El misterioso plan blockchain de USAID: ¿innovación real o humo tecnológico?

 La administración Trump ha decidido "reinventar" la ayuda internacional de EE.UU. con una receta muy de moda: blockchain para todo. El problema es que nadie tiene muy claro qué significa eso.

Según un memo interno filtrado y revisado por WIRED, el gobierno planea renombrar USAID como International Humanitarian Assistance (IHA), integrarla bajo el control directo del secretario de Estado y —aquí viene la parte brillante— apoyarse en tecnología blockchain para gestionar sus procesos de ayuda internacional.

¿Blockchain para repartir ayuda humanitaria?

El documento sugiere que todas las distribuciones estarán aseguradas y trazadas mediante blockchain, con la promesa de mejorar la seguridad, transparencia y trazabilidad. Se menciona incluso que se buscará pagar en función de resultados, no de actividades completadas, como si eso fuese una gran novedad.

El problema es que esta propuesta llega sin detalles técnicos claros. ¿Se refiere a usar una cadena de bloques como libro contable para rastrear las ayudas? ¿O estamos hablando de distribuir criptomonedas o stablecoins directamente a las comunidades afectadas?

Una solución en busca de un problema

Los expertos no lo ven con buenos ojos. Linda Raftree, asesora en tecnología humanitaria, lo resume así: “Parece una solución tecnológica falsa para un problema que no existe”. Y no es la única que opina así.

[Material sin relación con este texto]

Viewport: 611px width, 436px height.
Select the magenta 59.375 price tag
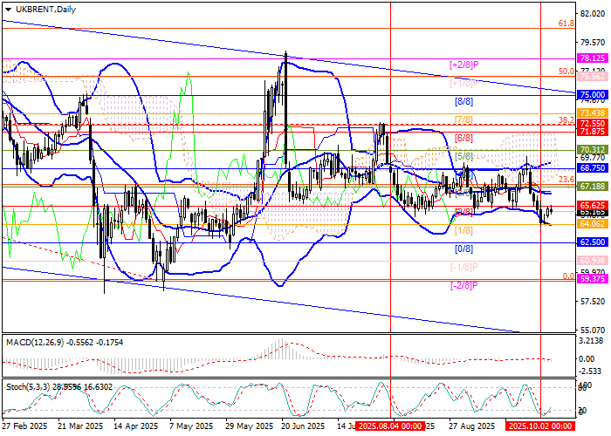coord(593,279)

Giulio Coppi, investigador en Access Now, añade que la tecnología blockchain no ofrece ventajas claras frente a herramientas ya existentes. Ni es más barata, ni más rápida, ni más fácil de implementar. Y lo que es peor: cargar con una nueva infraestructura tecnológica supondría un lastre para las ONG más pequeñas, precisamente las que actúan en primera línea.

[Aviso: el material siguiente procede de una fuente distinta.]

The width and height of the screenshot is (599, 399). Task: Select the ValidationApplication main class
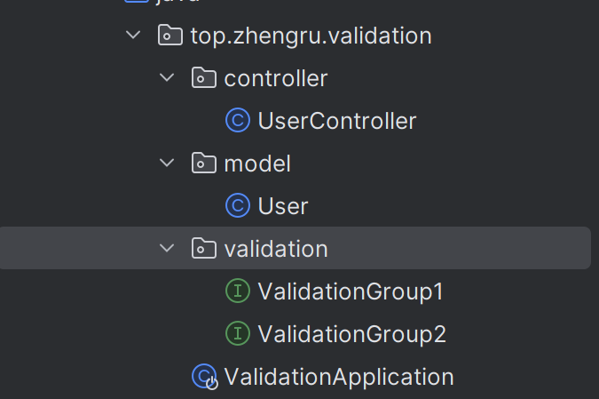pyautogui.click(x=339, y=377)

¿Y si solo se trata de control político?

Detrás de esta apuesta tecnológica también hay una narrativa de desconfianza institucional. El memo habla de condicionar los pagos a resultados concretos, algo que ya se hace parcialmente en muchos contratos de USAID, pero que en zonas de conflicto o catástrofes resulta poco viable. Las condiciones cambian rápido, y la rigidez puede bloquear ayudas urgentes.

Algunos ven en este movimiento una forma encubierta de desacreditar la gestión anterior y justificar los recortes masivos en personal y presupuesto que ya se han puesto en marcha. Según el mismo documento, la intención sigue siendo desmantelar parcialmente USAID y absorberla dentro del Departamento de Estado.

¿Funciona el blockchain en la ayuda humanitaria?

Sí, en algunos contextos muy específicos. Por ejemplo, la ACNUR usó stablecoins para enviar dinero a refugiados ucranianos en 2022. También ha habido pruebas piloto en Kenia con resultados prometedores. Pero son la excepción, no la norma. Y en todos los casos, las implementaciones fueron limitadas, costosas y técnicamente complejas.

La realidad es que implementar blockchain sin una justificación clara ni una infraestructura adecuada puede ser más un problema que una solución.


¿Tecnología disruptiva o cortina de humo?

Este giro hacia el blockchain parece más un movimiento de relaciones públicas que una estrategia bien fundamentada. Una narrativa de eficiencia y modernidad que esconde una reestructuración agresiva y una posible recentralización del poder.

Una vez más, nos encontramos con la promesa tecnológica como salvación universal, aplicada sin matices ni contexto. Y eso, en el terreno de la ayuda humanitaria, puede tener consecuencias reales, y graves.